> _Requirement_
Rewrite the data from the line with "This screenshot has width=905, height=517. Task: Choose" up to and including the line with "coord(696,447)" as a Markdown table with the columns Row and Line. Give each line its own numbered row, and leave out blank lines.

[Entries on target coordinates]

::::::::

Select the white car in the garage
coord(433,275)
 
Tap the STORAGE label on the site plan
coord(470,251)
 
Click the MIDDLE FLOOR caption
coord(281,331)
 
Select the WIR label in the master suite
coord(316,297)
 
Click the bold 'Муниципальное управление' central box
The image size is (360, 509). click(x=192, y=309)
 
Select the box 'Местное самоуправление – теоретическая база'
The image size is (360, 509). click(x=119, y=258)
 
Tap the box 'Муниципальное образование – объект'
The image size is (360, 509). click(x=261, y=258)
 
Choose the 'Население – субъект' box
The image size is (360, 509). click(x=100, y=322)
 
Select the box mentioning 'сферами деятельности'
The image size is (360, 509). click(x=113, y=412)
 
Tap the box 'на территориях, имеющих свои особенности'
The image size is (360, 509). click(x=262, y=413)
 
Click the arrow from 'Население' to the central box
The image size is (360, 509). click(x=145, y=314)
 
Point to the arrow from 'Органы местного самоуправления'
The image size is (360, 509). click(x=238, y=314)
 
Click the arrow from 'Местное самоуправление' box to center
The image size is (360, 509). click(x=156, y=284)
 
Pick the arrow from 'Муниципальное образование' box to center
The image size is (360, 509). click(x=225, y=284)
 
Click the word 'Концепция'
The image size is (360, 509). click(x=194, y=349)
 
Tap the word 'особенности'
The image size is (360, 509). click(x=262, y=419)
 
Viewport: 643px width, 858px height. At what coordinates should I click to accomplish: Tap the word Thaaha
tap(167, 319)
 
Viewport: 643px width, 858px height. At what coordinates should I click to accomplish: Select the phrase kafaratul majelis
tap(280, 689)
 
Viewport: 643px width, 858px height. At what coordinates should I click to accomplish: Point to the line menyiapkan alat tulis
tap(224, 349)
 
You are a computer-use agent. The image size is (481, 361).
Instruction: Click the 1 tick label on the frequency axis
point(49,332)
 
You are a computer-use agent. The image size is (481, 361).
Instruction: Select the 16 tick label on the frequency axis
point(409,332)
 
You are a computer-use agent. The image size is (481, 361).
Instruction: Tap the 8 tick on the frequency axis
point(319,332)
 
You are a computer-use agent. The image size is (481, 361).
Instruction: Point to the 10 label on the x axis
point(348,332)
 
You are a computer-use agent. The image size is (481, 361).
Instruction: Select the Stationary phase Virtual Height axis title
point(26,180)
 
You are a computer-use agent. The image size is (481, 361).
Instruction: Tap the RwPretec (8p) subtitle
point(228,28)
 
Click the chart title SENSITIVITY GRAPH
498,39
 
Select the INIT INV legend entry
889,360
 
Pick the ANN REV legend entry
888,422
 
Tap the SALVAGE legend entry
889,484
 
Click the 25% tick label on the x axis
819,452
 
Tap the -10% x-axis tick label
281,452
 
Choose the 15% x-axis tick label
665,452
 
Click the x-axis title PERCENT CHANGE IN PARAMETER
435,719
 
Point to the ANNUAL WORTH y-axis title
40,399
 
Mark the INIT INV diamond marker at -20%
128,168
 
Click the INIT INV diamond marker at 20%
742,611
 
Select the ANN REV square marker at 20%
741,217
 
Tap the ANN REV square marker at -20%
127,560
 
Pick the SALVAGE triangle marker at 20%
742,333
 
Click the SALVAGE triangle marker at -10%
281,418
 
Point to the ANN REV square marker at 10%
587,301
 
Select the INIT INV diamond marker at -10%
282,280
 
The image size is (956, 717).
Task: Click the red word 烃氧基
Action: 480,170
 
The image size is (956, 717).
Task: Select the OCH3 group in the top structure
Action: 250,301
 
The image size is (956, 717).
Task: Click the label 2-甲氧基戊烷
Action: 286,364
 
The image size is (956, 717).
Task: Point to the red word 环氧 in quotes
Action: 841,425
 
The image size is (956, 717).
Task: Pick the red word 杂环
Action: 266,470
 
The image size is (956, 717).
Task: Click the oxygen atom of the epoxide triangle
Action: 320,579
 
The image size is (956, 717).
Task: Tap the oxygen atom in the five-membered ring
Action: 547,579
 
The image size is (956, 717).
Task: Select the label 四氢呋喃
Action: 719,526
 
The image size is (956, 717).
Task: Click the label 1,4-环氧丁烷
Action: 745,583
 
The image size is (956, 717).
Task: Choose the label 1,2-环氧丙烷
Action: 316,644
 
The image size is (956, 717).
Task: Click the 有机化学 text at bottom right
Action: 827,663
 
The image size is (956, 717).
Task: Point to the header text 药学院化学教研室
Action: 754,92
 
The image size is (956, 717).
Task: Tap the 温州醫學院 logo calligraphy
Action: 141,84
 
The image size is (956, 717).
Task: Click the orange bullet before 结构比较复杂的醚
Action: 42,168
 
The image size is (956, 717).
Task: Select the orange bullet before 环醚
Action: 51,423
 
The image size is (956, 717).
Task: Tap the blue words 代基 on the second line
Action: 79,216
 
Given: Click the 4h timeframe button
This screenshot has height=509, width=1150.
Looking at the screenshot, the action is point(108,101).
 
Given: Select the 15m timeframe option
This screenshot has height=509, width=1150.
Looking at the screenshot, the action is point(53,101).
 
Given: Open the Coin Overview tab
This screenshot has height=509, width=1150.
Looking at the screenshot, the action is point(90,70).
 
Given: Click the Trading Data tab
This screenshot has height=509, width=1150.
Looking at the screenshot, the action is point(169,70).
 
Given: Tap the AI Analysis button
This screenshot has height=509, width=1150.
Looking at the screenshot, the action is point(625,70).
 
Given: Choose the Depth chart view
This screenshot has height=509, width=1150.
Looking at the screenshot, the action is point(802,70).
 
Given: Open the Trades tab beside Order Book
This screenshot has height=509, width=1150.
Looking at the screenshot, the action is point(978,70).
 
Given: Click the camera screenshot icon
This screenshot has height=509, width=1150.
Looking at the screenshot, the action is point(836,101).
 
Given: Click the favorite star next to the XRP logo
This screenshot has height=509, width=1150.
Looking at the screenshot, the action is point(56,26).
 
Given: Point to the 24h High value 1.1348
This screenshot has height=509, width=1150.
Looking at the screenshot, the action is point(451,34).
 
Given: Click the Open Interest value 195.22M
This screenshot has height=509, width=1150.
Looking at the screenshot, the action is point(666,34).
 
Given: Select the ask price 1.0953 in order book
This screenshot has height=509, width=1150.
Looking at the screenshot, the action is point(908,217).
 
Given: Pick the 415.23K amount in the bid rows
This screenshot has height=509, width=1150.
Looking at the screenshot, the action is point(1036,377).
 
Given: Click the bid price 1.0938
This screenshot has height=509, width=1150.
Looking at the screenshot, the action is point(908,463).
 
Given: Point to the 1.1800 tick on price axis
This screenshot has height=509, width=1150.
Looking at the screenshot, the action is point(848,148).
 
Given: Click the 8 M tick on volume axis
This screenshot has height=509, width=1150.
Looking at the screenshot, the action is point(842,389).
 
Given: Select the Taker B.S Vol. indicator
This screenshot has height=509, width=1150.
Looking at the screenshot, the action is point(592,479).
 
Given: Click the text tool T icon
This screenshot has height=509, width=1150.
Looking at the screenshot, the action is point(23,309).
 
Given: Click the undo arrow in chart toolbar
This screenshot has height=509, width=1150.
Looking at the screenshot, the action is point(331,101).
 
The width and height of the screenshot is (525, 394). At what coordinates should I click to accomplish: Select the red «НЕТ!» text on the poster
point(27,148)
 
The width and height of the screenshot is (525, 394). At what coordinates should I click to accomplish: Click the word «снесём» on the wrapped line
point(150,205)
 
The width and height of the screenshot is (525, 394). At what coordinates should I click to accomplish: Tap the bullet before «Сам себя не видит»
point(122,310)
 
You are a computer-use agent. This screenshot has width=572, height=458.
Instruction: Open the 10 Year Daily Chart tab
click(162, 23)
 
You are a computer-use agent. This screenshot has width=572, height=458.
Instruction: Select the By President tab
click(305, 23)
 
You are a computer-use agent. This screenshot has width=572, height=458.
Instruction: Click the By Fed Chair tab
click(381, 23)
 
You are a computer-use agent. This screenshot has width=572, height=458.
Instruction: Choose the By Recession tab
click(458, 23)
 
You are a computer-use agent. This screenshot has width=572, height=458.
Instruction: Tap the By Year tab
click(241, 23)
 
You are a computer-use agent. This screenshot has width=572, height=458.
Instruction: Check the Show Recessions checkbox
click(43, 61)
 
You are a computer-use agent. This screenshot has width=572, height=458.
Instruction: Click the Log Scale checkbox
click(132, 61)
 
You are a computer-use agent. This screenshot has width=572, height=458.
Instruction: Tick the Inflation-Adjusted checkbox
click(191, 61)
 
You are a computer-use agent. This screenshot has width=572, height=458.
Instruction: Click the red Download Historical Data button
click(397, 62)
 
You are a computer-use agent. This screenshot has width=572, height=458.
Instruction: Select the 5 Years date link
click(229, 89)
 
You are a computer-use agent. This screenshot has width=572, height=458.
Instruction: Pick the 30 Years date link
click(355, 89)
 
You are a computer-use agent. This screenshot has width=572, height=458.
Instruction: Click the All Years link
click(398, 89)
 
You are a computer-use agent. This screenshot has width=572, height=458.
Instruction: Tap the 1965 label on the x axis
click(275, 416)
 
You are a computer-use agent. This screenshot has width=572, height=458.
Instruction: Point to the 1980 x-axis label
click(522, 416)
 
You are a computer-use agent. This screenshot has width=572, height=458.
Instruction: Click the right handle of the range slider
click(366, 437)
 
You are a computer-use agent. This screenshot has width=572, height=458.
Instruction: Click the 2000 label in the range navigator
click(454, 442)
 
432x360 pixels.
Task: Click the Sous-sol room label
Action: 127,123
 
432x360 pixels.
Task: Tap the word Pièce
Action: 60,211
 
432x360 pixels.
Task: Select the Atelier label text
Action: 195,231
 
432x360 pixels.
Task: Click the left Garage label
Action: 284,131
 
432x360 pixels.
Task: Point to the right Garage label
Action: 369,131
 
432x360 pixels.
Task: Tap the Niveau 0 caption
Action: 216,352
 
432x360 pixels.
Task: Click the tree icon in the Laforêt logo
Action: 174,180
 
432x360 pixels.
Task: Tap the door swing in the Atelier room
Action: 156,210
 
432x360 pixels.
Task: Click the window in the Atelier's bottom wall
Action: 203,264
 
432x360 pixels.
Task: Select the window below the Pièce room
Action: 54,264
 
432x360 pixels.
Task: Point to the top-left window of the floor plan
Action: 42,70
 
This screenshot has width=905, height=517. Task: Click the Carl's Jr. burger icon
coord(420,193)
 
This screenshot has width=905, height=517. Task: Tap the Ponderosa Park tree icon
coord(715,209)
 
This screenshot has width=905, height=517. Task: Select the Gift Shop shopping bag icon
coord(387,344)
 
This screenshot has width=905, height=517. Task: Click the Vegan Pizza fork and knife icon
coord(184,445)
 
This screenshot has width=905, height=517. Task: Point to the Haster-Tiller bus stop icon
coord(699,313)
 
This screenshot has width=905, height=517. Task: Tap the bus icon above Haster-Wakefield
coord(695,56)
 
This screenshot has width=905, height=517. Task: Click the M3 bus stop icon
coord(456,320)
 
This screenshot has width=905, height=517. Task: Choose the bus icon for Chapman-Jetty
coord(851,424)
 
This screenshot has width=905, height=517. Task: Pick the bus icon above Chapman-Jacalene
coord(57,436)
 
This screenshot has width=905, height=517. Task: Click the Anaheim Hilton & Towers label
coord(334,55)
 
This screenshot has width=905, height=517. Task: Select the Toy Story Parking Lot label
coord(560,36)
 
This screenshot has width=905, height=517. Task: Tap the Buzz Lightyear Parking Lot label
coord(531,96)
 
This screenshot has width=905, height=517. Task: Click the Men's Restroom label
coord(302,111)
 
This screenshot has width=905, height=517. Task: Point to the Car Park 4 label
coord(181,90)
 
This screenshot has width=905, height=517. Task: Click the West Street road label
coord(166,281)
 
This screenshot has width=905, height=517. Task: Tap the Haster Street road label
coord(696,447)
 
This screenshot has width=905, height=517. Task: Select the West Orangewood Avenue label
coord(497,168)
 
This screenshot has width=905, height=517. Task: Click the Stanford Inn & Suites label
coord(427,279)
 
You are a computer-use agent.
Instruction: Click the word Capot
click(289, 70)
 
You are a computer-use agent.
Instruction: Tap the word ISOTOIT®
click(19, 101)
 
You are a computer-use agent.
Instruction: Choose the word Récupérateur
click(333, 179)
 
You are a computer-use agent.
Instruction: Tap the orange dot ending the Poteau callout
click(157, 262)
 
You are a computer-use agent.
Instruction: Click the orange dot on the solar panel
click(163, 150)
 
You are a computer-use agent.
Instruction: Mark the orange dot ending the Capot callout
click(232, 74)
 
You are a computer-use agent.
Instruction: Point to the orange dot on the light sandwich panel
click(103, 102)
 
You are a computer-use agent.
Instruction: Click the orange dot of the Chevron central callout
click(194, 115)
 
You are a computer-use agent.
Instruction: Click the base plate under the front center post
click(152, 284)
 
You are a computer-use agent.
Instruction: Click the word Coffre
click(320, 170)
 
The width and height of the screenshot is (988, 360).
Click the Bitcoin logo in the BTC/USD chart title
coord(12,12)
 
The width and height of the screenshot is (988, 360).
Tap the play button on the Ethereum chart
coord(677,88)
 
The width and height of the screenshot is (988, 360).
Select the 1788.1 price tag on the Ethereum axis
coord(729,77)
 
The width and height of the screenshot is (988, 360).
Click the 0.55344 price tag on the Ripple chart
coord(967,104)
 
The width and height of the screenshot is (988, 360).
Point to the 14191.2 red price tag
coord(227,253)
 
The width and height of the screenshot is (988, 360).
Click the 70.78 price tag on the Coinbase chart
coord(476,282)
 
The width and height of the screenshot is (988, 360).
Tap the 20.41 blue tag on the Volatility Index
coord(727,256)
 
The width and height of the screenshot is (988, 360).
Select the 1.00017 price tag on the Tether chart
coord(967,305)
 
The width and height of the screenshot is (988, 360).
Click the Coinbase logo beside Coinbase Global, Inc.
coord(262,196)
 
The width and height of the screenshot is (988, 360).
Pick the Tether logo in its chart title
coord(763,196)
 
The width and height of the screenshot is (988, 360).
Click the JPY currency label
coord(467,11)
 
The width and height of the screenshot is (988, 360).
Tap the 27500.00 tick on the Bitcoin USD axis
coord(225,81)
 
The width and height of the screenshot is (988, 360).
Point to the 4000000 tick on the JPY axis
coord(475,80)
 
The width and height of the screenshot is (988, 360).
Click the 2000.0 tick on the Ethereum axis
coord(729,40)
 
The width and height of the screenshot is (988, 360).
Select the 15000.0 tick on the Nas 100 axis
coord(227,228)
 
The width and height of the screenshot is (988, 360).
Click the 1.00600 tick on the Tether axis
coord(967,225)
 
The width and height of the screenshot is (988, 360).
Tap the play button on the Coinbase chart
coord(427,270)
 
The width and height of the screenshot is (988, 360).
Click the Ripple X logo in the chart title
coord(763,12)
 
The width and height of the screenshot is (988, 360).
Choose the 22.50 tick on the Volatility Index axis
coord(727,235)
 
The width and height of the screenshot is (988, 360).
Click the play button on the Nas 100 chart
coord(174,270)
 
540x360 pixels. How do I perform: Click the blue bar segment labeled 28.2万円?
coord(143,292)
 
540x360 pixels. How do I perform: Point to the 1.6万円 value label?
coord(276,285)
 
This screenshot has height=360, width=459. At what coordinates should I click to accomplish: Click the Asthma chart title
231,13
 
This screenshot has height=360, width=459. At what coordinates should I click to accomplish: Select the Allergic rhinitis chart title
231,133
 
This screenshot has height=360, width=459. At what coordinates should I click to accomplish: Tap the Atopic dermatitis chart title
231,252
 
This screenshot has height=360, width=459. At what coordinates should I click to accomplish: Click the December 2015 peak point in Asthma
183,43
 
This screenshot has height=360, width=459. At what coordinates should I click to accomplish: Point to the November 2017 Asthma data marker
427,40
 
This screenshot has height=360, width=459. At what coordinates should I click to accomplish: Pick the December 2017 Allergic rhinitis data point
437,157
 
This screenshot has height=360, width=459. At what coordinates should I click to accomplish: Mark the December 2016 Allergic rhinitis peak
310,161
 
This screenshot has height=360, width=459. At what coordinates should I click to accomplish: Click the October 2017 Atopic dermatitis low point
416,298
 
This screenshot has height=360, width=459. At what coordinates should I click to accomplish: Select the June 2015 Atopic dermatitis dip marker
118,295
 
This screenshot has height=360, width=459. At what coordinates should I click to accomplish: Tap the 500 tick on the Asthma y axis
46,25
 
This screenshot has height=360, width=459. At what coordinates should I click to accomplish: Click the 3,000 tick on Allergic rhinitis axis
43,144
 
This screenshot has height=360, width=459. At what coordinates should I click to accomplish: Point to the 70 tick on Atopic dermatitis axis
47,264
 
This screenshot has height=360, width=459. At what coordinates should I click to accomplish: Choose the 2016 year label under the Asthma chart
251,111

::::::::

> _Worked answer_
| Row | Line |
|---|---|
| 1 | This screenshot has width=905, height=517. Task: Choose the bus icon for Chapman-Jetty |
| 2 | coord(851,424) |
| 3 | This screenshot has width=905, height=517. Task: Pick the bus icon above Chapman-Jacalene |
| 4 | coord(57,436) |
| 5 | This screenshot has width=905, height=517. Task: Click the Anaheim Hilton & Towers label |
| 6 | coord(334,55) |
| 7 | This screenshot has width=905, height=517. Task: Select the Toy Story Parking Lot label |
| 8 | coord(560,36) |
| 9 | This screenshot has width=905, height=517. Task: Tap the Buzz Lightyear Parking Lot label |
| 10 | coord(531,96) |
| 11 | This screenshot has width=905, height=517. Task: Click the Men's Restroom label |
| 12 | coord(302,111) |
| 13 | This screenshot has width=905, height=517. Task: Point to the Car Park 4 label |
| 14 | coord(181,90) |
| 15 | This screenshot has width=905, height=517. Task: Click the West Street road label |
| 16 | coord(166,281) |
| 17 | This screenshot has width=905, height=517. Task: Tap the Haster Street road label |
| 18 | coord(696,447) |